72 - conflict and attunement#
The counter-thrust brings together, and from tones at variance comes perfect attunement, and all things come to pass through conflict.
73#
All beasts are driven by blows.
74#
Even the potion separates unless it is stirred.
75 - the bow and the lyre#
They do not comprehend how a thing agrees at variance with itself; it is an attunement turning back on itself, like that of the bow and the lyre.
76 - life’s work is death#
The name of the bow is life; its work is death.
77#
The hidden attunement is better than the obvious one.
78#
Homer was wrong when he said ‘Would that Conflict might vanish from among gods and men!’
For there would be no attunement without high and low notes nor any animals without male and female, both of which are opposites.
79#
One must realize that war is shared and Conflict is Justice, and that all things come to pass (and are ordained?) in accordance with conflict.
80#
War is father of all and king of all; and some he has shown as gods, others men; some he has made slaves, other free.
81#
What awaits men at death they do not expect or even imagine.
82#
The great man is eminent in imagining things, and on this he hangs his reputation for knowing it all.
83#
Incredibility escapes recognition.
84#
Justice will catch up with those who invent lies and those who swear to them.
85#
Corpses should be thrown out quicker than dung.
86#
Death is all things we see awake; all we see asleep is sleep.
87#
A man strikes a light for himself in the night, when his sight is quenched.
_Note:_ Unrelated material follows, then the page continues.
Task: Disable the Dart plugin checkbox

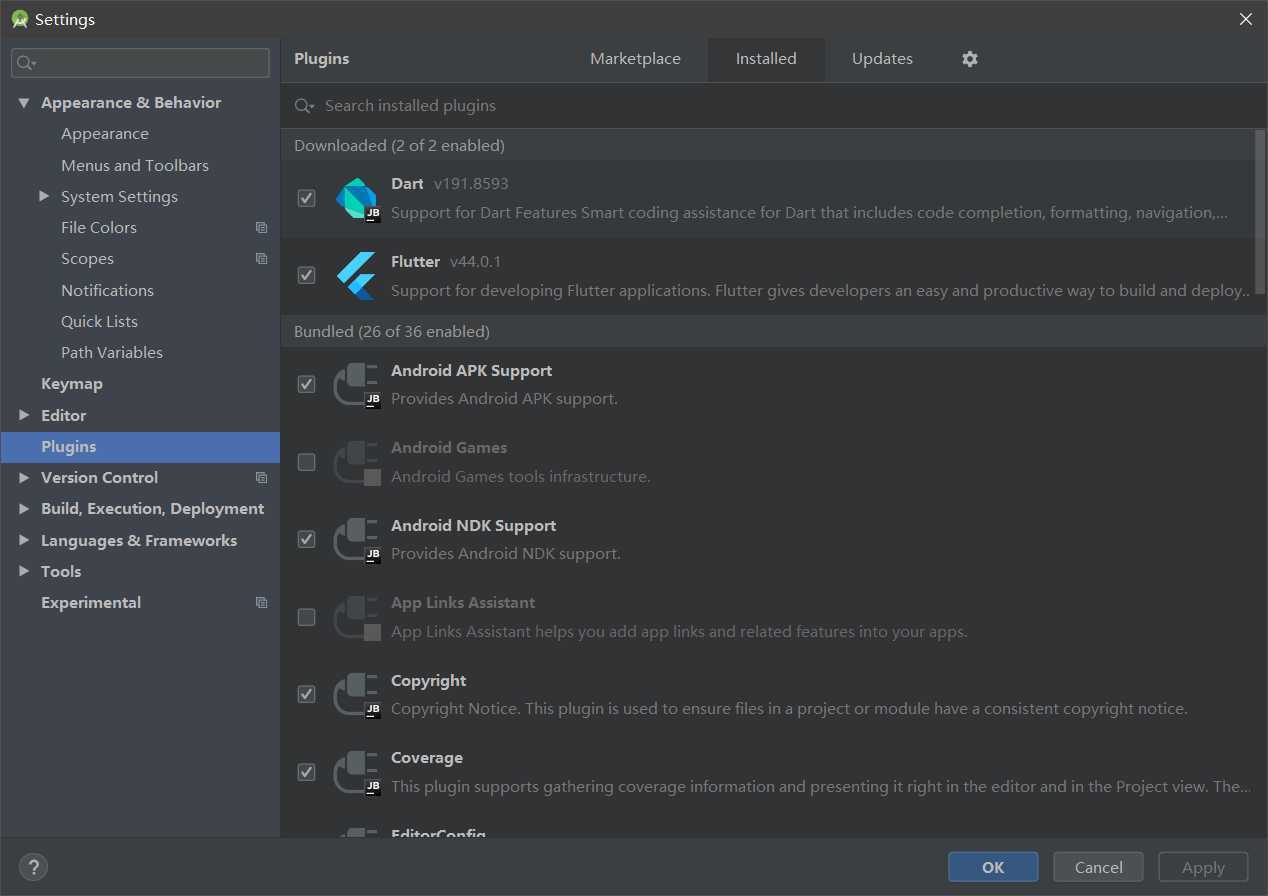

Living, he touches the dead in his sleep; waking, he touches the sleeper.
88#
Men asleep are laborers and coworkers in what takes place in the world.
89#
Immortals are mortal, mortals immortal, living the others’ death, dead in the others’ life.
90#
The same…: living and dead, and the waking and the sleeping, and young and old.
For these transposed are those, and those transposed again are these.
91#
Lifetime is a child at play, moving pieces in a game.
Kingship belongs to the child.
92#
A generation is thirty years, in which time the progenitor has engendered one who generates.
The cycle of life lies in this interval, when nature returns from human seed-time to seed-time.
93#
Greater deaths are alloted greater destinies.
94#
The best choose one thing in exchange for all, everflowing fame among mortals; but most men have sated themselves like cattle.
95#
Once born they want to live and have their portions; and they leave children behind born to become their dooms.
96#
The beginning and the end are shared in the circumference of a circle.
97#
Gods and men honor those who fall in battle.
98#
To the soul belongs a report that increases itself.
99#
For souls it is death to become water, for water it is death to become earth; out of earth water arises, out of water soul.
100#
The way up and down is one and the same.
101#
One must quench violence quicker than a blazing fire.
102#
It is hard to fight against passion; for whatever it wants it buys at the expense of the soul.
103#
A man when drunk is led by a beardless boy, stumbling, not perceiving where he is going, having his soul moist.
104#
It is better to hide one’s folly; but that is difficult in one’s cups and at ease.
105#
It is delight, not death, for souls to become moist.
106#
A gleam of light is the dry soul, wisest and best.
107#
…to rise up and become wakeful watchers of living men and corpses.
108#
Souls smell things in Hades.
109#
If all things turned to smoke, the nostrils would sort them out.
110#
The soul is an exhalation that perceives; it is different from the body, and always flowing.
111#
Man’s character is his fate.
112#
The mysteries current among men initiate them into impiety.
113#
If it were not Dionysus for whom they march in procession and chant the hymn to the phallus, their action would be most shameless.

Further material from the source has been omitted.